节选文本:
★ ★ ★
在一种可能的设计中,所述目标监测力度在第一阈值和第二阈值之间;所述处理单元具体用于:
根据所述历史损失、所述历史监测成本、所述上一回合所述恶意攻击方攻击所述联邦学习模型的成功率、所述上一回合所述联邦学习模型遭受所述恶意攻击方攻击时联盟对应的损失力度、所述上一回合恶意攻击方的攻击几率和预设监测力度模型,确定上一回合的最大监测力度;
判断所述最大监测力度是否大于等于所述第二阈值;
若所述最大监测力度大于等于所述第二阈值,则将所述第二阈值作为所述目标监测力度;
否则,将所述最大监测力度作为所述目标监测力度。
在一种可能的设计中,所述处理单元具体用于:
获取预设的恶意攻击方名单;所述恶意攻击方名单包括所述恶意攻击方的标识信息和所述恶意攻击方的攻击几率之间的对应关系;
根据所述攻击几率和所述恶意攻击方名单,从所述各参与方中识别出恶意攻击方。
在一种可能的设计中,所述监测单元还用于:
根据所述惩罚损失更新所述预设动态监测机制的监测预算,所述监测预算大于所述目标监测力度,用于监测联盟下一回合训练所述各参与方反馈的模型参数。
第三方面,本发明提供一种联邦学习装置,所述联邦学习装置包括:至少一个处理器和存储器;其中,所述存储器存储一个或多个计算机程序;当所述存储器存储的一个或多个计算机程序被所述至少一个处理器执行时,使得所述联邦学习装置能够执行上述第一方面或上述第一方面的任意一种可能的设计的方法。
第四方面,本发明提供一种计算机可读存储介质,所述计算机可读存储介质存储有计算机指令,当所述计算机指令在计算机上运行时,使得所述计算机能够执行上述第一方面或上述第一方面的任意一种可能的设计的方法。
本发明有益效果如下:
在本发明提供的技术方案中,联邦学习装置通过预设动态监测机制监测联盟本回合训练各参与方反馈的模型参数,并根据所述模型参数和预设攻击几率模型,确定各参与方对联邦学习模型进行攻击的攻击几率,从而可以根据各参与方的攻击几率及时地从各参与方中识别出恶意攻击方。联邦学习装置还可以根据上一回合恶意攻击方的攻击几率和预设监测力度模型,确定上一回合的目标监测力度,从而可以实现根据不同的监测力度对各参与方进行有效监测。联邦学习装置还可以根据上一回合的目标监测力度和预设惩罚力度模型,确定本回合联盟针对恶意攻击方的惩罚力度,并根据所述惩罚力度,确定恶意攻击方的惩罚损失并发送给恶意攻击方,从而可以威慑恶意攻击方,以达到防范恶意攻击方攻击联邦学习模型的目的,进而可以有效降低恶意攻击方攻击联邦学习模型的成功率。
★ ★ ★
待办任务:
1 - 把上方节选文本中的一段照抄下来:从包含“第三方面,本发明提供一种联邦”的地方起,到“方攻击联邦学习模型的成功率。”为止。
2 - 根据上方的节选文本回答:
(a) 最大监测力度大于等于第二阈值时,目标监测力度取什么?
(b) 恶意攻击方名单包括哪两者之间的对应关系?
(c) 预设动态监测机制的监测预算根据什么来更新?
★ ★ ★
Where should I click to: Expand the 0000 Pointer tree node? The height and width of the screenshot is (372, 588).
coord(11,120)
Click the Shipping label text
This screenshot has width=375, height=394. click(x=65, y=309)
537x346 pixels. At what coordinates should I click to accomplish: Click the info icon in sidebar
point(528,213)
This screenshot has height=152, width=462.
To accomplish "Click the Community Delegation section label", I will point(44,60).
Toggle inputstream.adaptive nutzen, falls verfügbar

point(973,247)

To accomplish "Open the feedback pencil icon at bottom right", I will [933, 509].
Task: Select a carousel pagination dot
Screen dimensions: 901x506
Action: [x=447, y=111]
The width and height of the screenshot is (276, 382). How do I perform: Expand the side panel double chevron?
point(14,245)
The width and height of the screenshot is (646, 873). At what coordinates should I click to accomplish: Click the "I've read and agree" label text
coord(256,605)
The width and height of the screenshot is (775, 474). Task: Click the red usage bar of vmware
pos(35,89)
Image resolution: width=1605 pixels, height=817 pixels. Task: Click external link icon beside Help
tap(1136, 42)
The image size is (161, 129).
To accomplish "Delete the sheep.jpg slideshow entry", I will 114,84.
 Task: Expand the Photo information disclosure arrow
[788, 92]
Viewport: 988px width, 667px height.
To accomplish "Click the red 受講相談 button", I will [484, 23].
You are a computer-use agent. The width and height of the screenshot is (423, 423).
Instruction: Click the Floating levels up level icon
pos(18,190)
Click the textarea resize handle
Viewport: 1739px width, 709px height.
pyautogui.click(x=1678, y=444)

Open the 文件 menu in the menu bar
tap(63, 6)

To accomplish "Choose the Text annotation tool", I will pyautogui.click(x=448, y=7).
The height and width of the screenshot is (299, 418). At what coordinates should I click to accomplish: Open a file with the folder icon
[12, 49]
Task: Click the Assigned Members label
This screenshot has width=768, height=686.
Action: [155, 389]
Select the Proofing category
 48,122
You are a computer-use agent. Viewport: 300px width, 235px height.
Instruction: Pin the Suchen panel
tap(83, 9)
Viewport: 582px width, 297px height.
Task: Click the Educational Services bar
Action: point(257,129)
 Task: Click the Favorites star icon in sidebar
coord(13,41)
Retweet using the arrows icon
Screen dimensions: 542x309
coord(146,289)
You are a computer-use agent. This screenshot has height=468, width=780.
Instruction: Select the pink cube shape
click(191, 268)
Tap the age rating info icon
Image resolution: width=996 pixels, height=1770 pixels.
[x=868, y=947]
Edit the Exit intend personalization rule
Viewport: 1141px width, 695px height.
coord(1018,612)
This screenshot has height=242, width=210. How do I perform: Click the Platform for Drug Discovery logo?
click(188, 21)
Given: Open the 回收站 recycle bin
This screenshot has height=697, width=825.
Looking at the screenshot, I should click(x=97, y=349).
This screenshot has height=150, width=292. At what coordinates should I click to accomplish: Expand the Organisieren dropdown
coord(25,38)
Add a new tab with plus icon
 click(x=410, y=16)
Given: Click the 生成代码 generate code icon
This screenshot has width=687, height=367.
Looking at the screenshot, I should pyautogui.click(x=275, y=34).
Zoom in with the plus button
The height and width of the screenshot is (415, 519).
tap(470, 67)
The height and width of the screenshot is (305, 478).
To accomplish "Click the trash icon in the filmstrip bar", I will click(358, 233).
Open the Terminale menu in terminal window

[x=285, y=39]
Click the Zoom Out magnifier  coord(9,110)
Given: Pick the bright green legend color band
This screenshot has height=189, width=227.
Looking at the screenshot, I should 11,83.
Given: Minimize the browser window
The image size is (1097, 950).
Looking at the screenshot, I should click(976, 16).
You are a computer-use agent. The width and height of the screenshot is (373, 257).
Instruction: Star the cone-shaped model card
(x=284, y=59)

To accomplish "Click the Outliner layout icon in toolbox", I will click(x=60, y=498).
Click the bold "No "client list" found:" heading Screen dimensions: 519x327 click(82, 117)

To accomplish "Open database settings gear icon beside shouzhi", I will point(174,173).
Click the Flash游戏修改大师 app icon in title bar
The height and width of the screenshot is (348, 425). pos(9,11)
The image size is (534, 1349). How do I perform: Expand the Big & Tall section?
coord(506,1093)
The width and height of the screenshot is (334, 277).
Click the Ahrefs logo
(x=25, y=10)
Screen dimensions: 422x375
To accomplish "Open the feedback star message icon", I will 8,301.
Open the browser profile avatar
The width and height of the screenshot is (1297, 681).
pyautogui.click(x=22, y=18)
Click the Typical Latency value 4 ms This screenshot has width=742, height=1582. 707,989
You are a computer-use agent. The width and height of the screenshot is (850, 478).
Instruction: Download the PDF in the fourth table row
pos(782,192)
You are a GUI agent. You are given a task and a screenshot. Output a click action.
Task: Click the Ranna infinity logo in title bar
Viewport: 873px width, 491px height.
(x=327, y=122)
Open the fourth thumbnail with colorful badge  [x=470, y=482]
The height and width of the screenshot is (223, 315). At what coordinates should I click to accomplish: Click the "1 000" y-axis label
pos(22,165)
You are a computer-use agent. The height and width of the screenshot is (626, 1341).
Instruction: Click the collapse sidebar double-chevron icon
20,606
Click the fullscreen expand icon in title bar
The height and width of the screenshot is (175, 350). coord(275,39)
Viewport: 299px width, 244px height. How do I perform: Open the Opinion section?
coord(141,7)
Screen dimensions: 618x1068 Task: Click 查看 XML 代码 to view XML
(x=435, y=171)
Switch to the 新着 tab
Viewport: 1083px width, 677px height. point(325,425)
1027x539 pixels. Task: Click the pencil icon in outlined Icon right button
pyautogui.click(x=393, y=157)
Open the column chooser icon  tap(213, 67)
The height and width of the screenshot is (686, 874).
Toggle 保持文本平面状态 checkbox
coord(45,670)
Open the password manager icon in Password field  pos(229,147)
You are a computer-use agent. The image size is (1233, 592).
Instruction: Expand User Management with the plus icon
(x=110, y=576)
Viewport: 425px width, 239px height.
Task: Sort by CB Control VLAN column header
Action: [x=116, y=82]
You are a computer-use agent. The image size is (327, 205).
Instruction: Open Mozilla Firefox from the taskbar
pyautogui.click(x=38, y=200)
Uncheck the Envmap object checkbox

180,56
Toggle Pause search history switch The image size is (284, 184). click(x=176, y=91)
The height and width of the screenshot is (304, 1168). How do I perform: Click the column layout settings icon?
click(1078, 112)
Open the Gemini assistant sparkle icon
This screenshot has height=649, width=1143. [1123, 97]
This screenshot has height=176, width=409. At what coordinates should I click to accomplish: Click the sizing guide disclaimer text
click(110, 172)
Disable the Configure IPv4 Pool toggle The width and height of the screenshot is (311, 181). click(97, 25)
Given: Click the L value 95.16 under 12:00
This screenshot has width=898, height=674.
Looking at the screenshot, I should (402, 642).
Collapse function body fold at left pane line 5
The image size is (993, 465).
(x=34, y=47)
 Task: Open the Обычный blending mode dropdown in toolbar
★ ★ ★
答案列表:
1 -
第三方面,本发明提供一种联邦学习装置,所述联邦学习装置包括:至少一个处理器和存储器;其中,所述存储器存储一个或多个计算机程序;当所述存储器存储的一个或多个计算机程序被所述至少一个处理器执行时,使得所述联邦学习装置能够执行上述第一方面或上述第一方面的任意一种可能的设计的方法。
第四方面,本发明提供一种计算机可读存储介质,所述计算机可读存储介质存储有计算机指令,当所述计算机指令在计算机上运行时,使得所述计算机能够执行上述第一方面或上述第一方面的任意一种可能的设计的方法。
本发明有益效果如下:
在本发明提供的技术方案中,联邦学习装置通过预设动态监测机制监测联盟本回合训练各参与方反馈的模型参数,并根据所述模型参数和预设攻击几率模型,确定各参与方对联邦学习模型进行攻击的攻击几率,从而可以根据各参与方的攻击几率及时地从各参与方中识别出恶意攻击方。联邦学习装置还可以根据上一回合恶意攻击方的攻击几率和预设监测力度模型,确定上一回合的目标监测力度,从而可以实现根据不同的监测力度对各参与方进行有效监测。联邦学习装置还可以根据上一回合的目标监测力度和预设惩罚力度模型,确定本回合联盟针对恶意攻击方的惩罚力度,并根据所述惩罚力度,确定恶意攻击方的惩罚损失并发送给恶意攻击方,从而可以威慑恶意攻击方,以达到防范恶意攻击方攻击联邦学习模型的目的,进而可以有效降低恶意攻击方攻击联邦学习模型的成功率。

2 -
(a) 取第二阈值。
(b) 恶意攻击方的标识信息和恶意攻击方的攻击几率。
(c) 根据惩罚损失。